begin Text provided
The connector assembly has the advantage that the position deviations between the inverter busbar and the electrical connector can be compensated without the use of wires. Wires are vulnerable to vibrations induced for example from the drive unit itself or by vehicle movement limiting the lifetime of the connector assembly. Furthermore, the connector assembly induces no static loads on the inverter busbar after connecting the intermediate busbar to the inverter busbar. Tensioning of the inverter busbar in a direction parallel to the longitudinal axis of the positioning pin is avoided by the slidable arrangement of the positioning pin respectively the carrier. Tensioning of the inverter busbar in a direction radial to the longitudinal axis of the positioning pin is avoided through the radial clearance between the first fastening element and the hole of the first terminal. Furthermore, additional external loads on the connector assembly such as vibrations will be borne by the positioning pin.
In the context of the present disclosure a radial clearance relative to the longitudinal axis of the positioning pin between the first fastening element and the hole of the first terminal shall be understood to include any clearance between the first fastening element and the hole of the first terminal in a plane extending radially to the longitudinal axis of the positioning pin.
In the context of the present disclosure a busbar is meant to include an electrically conductive strip or bar that can be considered as reasonably stiff, in particular as stiff compared to a wire. Furthermore, a hole shall be understood to mean any opening extending through an element, wherein the opening can have a closed profile such as a bore or an open profile in a radial direction relative to a longitudinal axis of the hole such as a slot or a recess.
Moreover, the locating pin can have any cross-sectional profile that allows the locating pin to slide inside a receptacle along its longitudinal axis. For example, the locating pin can have a round, oval or rectangular cross-sectional profile. It is also conceivable that the cross-sectional profile of the locating pin is crescent-shaped or has a shape of a curved rectangular. The span from one end of the cross-sectional profile to another end can be larger than the extent of the locating pin in the direction of the longitudinal axis.
To compensate analytically determined maximum position deviations between the inverter busbar and the electrical connector of the drive unit, the nominal radial clearance of the first fastening element and the hole of the first terminal can be for example 1 mm (millimeter) or more.
The connector assembly can be configured to connect one or more inverter busbars to one or more electrical connectors. In particular, the connector assembly can be configured to connect three inverter busbars to three electrical connectors via three intermediate busbars.
In case the connector assembly is configured to connect at least two inverter busbars to two electrical connectors the carrier can comprise a rib or ribs configured to separate two adjacent intermediate busbars, respectively two adjacent electrical connectors, and/or two inverter busbars from each other.
The carrier can be made at least partially form an electrical insulating material to avoid any short-circuits between the intermediate busbars and/or the inverter busbars.
end Text provided
begin Given data
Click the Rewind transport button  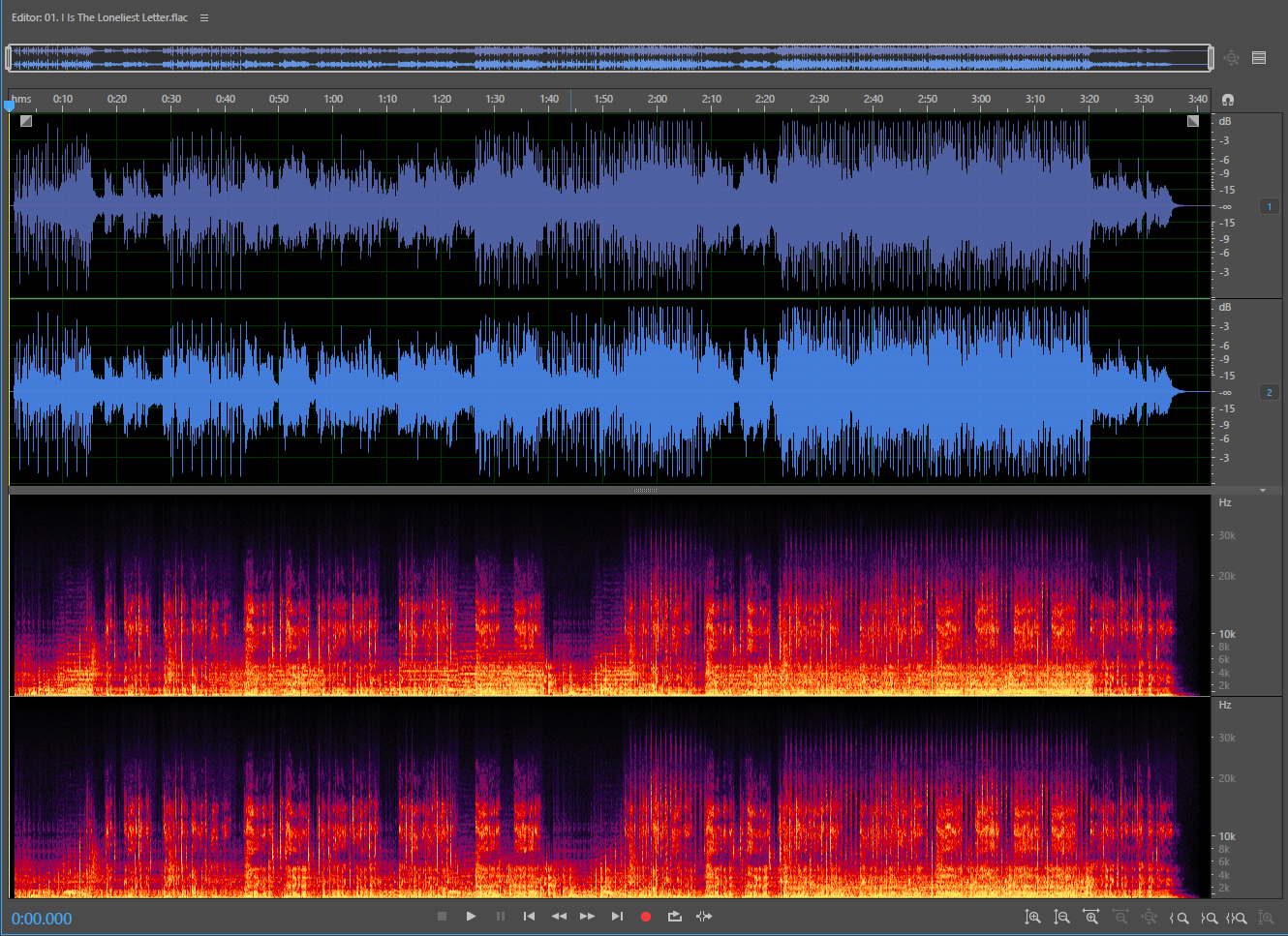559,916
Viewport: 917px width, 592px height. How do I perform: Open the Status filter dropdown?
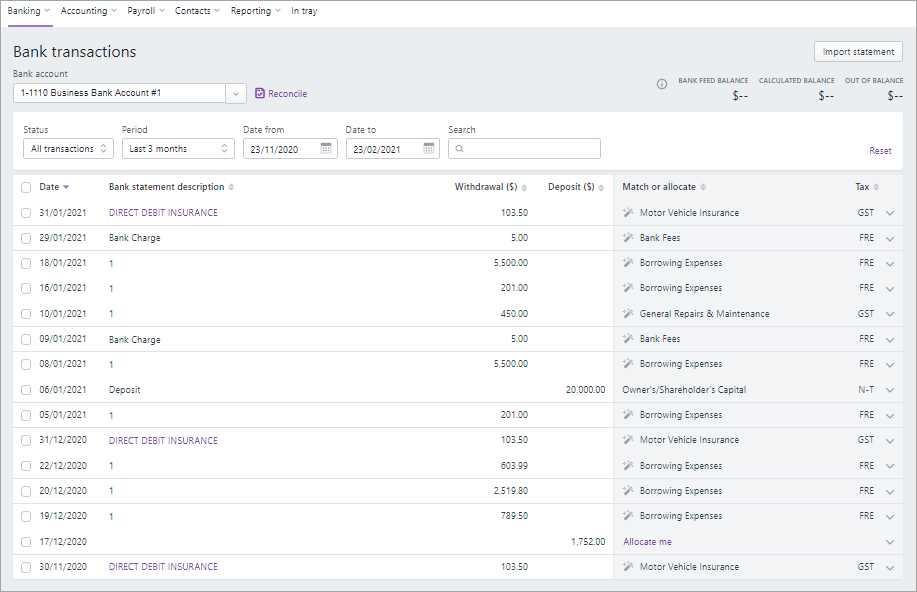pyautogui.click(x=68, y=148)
end Given data
Task to carry out
List every cross-sectional shape the connector assembly text names as possible for the locating pin. The lines have nothing to do with the connector assembly text.

Exercise response
Round, oval, rectangular, crescent-shaped, and curved rectangular.